I'm glad you've come to a decision - I think that's one of the hardest parts of all this, plus the waiting for appointments. But now you've made one you can move forwards and plan for being better. I've always kept the attitude that it was a nasty lump which had to be removed and that there's a mop-up process and once that's over, its time to get on with life and enjoy it. Your journey will take a bit longer, but you'll get there too.
More gentle hugs and keep me posted
Glad to hear you have made a decision. I am seeing consultant tonight to make my decision after asking a few more questions but have more or less made up my mind that I will go for the surgery and immediate recon then chemo. I am healing well but think I have "cording" in my upper arm which is a bit uncomfortable but going to see a physio next Friday so hopefully that will improve.
Gentle hugs to you too.
Just wondering how you've got on this week.

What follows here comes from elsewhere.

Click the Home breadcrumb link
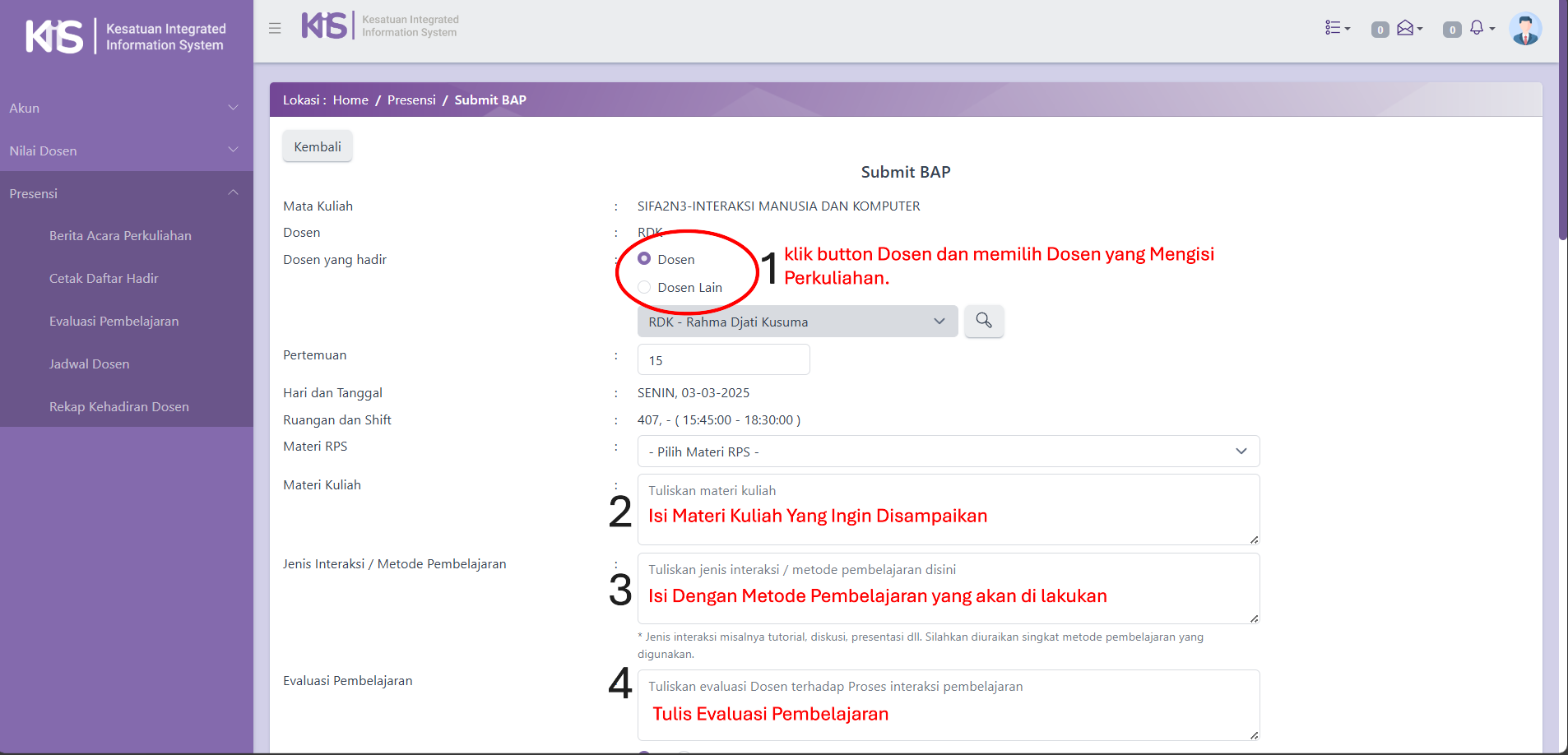 click(350, 100)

I have made my decision to go for Option 1 which is radiotherepy, tamoxifen and careful monitoring as I don't fancy more surgery. Also my LCIS markers are just that ... markers for something that may or may not happen in the future. So as long as I'm watchful, if something does crop up, the team and I can be on top of it. When asking friends/medical people - I was told I was lucky I have options. You must remember that too. All of this is fixable.
LCIS is different to DCIS - I think in your case getting the surgery out of the way is a good thing, and if you can have the reconstruction at the same time, even better. Not sure which way round regarding chemo. I think if it was me, I'd have it after the surgery but your surgeon will know your case best. Good luck with the next steps
Gentle hugs, Diane xx
I've attached a link to our information on LCIS in case you haven't already seen it:
You might also find it helpful to talk to one of our Helpliners about this. They will be able to offer you practical information as well as emotional support. The opening times are 9-5 on weekdays and 10-2 on Saturdays and the number is 0808 800 6000
Very best wishes
I've just been back to the surgeon 12 days post wide local excision of tumour, biopsy and Sentinel Node biopsy. My lymph nodes are clear - results in surgery. The historic lump was a papilloma so non-cancer, but the margin round the tumour in the lower left quadrant of my breast shows LCIS or lobular neoplasia. I have been given three options
1. Have radiotherapy and Tamoxifen for 5 years, with annual screening/check-ups
2. re-excision to take more tissue, and if clear it buys more re-assurance it's all out, and if not more surgery to follow
3. total mastectomy to make sure (surgeon thinks this a bit all guns blazing approach.
Do any of you have any thoughts about how I proceed. We have pencilled in for option 2 on 26th September and I feel this is probably the best way to go.
I was really hoping to come out of the appointment reassured it was all out, but the LCIS is an uncertainty as it's not actually cancer, but a marker for the possibility of it in the futre.
On a good note, I'm healing brilliantly, the superglue closure of the incisions is great - you can watch the improvements daily and shower 24 hours after surgery. And the bruising has almost gone.